Stamp Out Democracy on the Cheap

// Published November 5, 2012

 

One first class stamp: 45 cents. One extra ounce to ship: 20 cents. Voting in a democracy: priceless.

Elections are expensive. States must cover the costs of voter registration, identification, access and education, provisional ballots, voting technology and audits. With all the expenses associated with elections administration, many states and local government are examining their shrinking budgets and looking to tighten their belts. Unfortunately, in the haze of cost-cutting fervor, some states are neglecting important democratic principles with the aim of running democracy on the cheap. And nationally, we let them get away with it.

In too many states, the government does not subsidize vote-by-mail return postage but rather passes the costs along to voters. This policy, enacted to save a dime, carries hidden costs, which are extracted from the democratic process.

Here are four major reasons why the government should subsidize vote-by-mail ballots: 1) arguably, paying for your ballot's postage is a poll tax; 2) some counties may understandably accept ballots being returned without sufficient postage, but if others in the same state do not, there are issues involving equal protection; 3) the necessity for additional postage is not always clear, causing some ballots to be lost in delivery or late for arrival; 4) voting-by-mail reduces states' election costs and should therefore be encouraged.

Poll Tax: Though outlawed by the 24th Amendment, vote-by-mail postage is a form of poll tax - especially if it's unrealistic for the voter to have the option to drop off their ballot in person, as is the case for people living far from polling sites or out of state. Paying for ballot postage is an expense charged by a federal agency (the postal service) and levied disproportionately against some of America's most vulnerable citizens: seniors and citizens with disabilities. While the government subsidizes junk-mail with lower rates, voters must often pay to mail in their ballots.

Equal Protection: We have heard that policies in states can differ from county to county on whether to accept voters' ballots that lack sufficient postage.
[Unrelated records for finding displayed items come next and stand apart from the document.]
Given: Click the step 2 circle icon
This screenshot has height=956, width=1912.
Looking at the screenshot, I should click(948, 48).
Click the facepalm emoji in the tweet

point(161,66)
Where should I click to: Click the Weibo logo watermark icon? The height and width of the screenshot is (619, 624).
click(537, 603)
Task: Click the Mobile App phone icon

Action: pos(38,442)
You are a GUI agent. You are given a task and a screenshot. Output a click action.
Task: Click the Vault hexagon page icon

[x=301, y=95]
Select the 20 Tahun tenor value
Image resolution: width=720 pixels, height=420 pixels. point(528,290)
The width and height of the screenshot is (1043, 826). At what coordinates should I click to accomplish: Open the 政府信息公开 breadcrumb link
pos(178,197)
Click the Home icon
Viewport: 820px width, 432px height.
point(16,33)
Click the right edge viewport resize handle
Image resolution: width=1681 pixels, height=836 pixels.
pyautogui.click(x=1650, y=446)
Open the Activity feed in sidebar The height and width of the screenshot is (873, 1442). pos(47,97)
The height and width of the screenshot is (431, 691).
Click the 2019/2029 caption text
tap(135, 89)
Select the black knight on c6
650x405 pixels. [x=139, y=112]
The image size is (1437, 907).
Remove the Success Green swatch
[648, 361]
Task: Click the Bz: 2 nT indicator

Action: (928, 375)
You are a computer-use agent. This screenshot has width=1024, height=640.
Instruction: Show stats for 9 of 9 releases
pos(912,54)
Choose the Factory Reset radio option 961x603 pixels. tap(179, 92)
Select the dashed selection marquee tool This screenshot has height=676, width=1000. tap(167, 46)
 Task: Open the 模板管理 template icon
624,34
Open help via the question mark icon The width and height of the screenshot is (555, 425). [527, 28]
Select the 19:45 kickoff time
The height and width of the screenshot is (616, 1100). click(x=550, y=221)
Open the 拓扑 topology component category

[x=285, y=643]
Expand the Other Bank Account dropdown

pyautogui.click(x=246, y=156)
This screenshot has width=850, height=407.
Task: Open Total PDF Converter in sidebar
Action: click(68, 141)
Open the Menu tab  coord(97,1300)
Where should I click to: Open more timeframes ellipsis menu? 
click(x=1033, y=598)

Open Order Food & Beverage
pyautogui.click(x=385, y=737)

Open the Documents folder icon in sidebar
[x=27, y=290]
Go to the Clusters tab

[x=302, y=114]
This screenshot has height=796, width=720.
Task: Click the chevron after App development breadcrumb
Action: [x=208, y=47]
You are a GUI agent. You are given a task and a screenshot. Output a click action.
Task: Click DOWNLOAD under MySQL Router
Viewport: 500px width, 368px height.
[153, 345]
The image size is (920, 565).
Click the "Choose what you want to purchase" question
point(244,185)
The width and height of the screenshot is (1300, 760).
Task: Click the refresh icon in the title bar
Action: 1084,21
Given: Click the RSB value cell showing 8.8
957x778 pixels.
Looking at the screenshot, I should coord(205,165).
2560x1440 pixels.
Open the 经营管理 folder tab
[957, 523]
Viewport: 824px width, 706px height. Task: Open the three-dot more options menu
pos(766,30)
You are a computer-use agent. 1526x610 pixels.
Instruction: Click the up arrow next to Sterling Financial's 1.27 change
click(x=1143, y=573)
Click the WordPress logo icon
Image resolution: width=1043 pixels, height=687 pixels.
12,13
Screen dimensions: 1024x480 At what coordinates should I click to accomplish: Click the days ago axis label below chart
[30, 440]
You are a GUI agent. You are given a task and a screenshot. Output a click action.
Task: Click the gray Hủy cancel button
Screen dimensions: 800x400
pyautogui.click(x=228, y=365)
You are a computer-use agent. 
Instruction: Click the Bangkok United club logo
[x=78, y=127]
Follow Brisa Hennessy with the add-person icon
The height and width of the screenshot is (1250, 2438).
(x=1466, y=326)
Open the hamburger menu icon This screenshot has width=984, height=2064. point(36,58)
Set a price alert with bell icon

We applaud those offices that will cover these minor costs, but it raises issues of equal protection under the laws if other counties are refusing to accept such ballots.

Ambiguous Costs Are Confusing: Instructions are not always clear on how much postage is needed to mail a ballot, which can lead to ballots being lost in delivery or late for arrival. Depending on the city, county and state, in which you live, your ballot may cost more to ship due to the ballot's length, which affects its weight and thus shipping costs. Additional postage is often needed, which can be confusing, especially to first-time voters. My colleague Rob Richie's daughter is a first-time voter this year and reached out to him for advice because the instructions on her absentee ballot said "extra postage may be required" - and she doesn't live near a post office, further complicating the situation. Richie instructed her on how to make sure her ballot is mailed properly, but not everyone is related to the director of a nonprofit that works on voting issues.

Cutting Costs: Voting by mail can save costs on Election Day for cities and counties. Though vote-by-mail should never take the place of traditional polling places, it can effectively lower the costs of polling stations on Election Day. With fewer citizens coming to the polls in person, fewer resources are needed to accommodate their ability to vote. Meaning, localities are saving costs of printed materials, rental equipment and poll workers. Why then should governments seek additional savings from the voters responsible for the saved expenses?

In the end, voting should be a simple and secure process. Voters should not be required to pay a federal agency to cast a ballot nor worry whether they put enough postage on the envelope. Likewise, if our government wants save on democracy, it should encourage less expensive voting methods, rather than discouraging it by passing the costs of those methods along to voters.

***FairVote's new Promote Our Vote initiative is designed to be a catalyst for a right to vote movement grounded in the vision of a right to vote in the Constitution, but also in practical details that show a city, state or nation's commitment to suffrage. Let's stamp out the idea that democracy can be run on the cheap!